One of our favourite Lockdown distractions. Don Winslow’s loosely fictionalised novels about the failed war on drugs and the rise of the cartels are a must read.
In the same way that Mario Puzo wrote the supreme Mafia story in The Godfather, Don Winslow has produced the ultimate in narco-fiction. His loosely fictionalised Cartel Series charts the rise of the Mexican drug cartels over a forty year period of brutal immorality and bloody excess. The visceral nature of the storylines is all the more powerful when you realise that the scenes he depicts are generally based on actual events.
What elevates the writing beyond the exploitative is Winslow’s ability to provide the economic and political context behind the bloody chaos. He is a political activist who has spent much of the past few years investing the earnings from his novels into anti-Trump campaigning. America and specifically America’s drug enforcement and economic policies do not come out well from Winslow’s narrative and are seen as directly leading to years of horrendous violence that has come close to turning Mexico into a failed state.
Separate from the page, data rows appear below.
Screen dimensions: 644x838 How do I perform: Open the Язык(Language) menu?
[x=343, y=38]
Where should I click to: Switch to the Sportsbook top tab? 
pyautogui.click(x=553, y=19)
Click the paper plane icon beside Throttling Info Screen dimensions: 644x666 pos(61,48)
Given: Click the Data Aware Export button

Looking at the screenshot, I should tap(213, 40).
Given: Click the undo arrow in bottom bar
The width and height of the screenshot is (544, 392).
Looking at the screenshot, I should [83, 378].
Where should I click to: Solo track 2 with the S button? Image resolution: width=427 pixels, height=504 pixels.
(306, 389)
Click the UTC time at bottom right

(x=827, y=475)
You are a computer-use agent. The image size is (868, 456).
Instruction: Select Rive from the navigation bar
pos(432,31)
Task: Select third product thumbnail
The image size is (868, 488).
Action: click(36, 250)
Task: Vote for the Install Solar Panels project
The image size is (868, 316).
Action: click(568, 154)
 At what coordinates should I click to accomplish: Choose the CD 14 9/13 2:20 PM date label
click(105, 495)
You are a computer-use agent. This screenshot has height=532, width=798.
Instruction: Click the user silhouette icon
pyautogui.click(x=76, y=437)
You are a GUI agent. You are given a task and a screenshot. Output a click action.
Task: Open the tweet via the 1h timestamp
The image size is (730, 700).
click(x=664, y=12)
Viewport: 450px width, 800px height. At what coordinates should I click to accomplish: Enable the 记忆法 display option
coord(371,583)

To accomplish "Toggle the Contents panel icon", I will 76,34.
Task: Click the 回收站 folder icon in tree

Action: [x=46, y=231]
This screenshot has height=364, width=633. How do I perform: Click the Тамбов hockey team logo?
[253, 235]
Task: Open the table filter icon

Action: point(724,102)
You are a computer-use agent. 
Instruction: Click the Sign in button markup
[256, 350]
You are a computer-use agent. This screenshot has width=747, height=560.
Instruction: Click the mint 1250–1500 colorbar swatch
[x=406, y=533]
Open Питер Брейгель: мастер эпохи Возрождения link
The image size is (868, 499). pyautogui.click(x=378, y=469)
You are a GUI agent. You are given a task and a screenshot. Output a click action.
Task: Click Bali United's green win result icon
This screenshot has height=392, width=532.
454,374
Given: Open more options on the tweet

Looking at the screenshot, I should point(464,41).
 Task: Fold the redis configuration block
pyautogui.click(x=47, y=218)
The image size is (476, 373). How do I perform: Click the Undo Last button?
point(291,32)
The central character in the novels, US government agent Art Keller, is given something of a secondary role through most of the novels. This isn’t a Jack Reacher-style ‘protagonist as hero’ story or even the clichéd celebration of a maverick at work. Instead, Keller is depicted as a flawed, often conflicted character and much of the narrative force is driven through the lives of secondary characters, from charismatic drug dealers and prostitutes to economic migrants and hitmen.
The pacing is spot-on, the characters are given room to develop and the political backdrop stops just short of the polemical. This isn’t simply crime writing at its best – this is fiction at its best.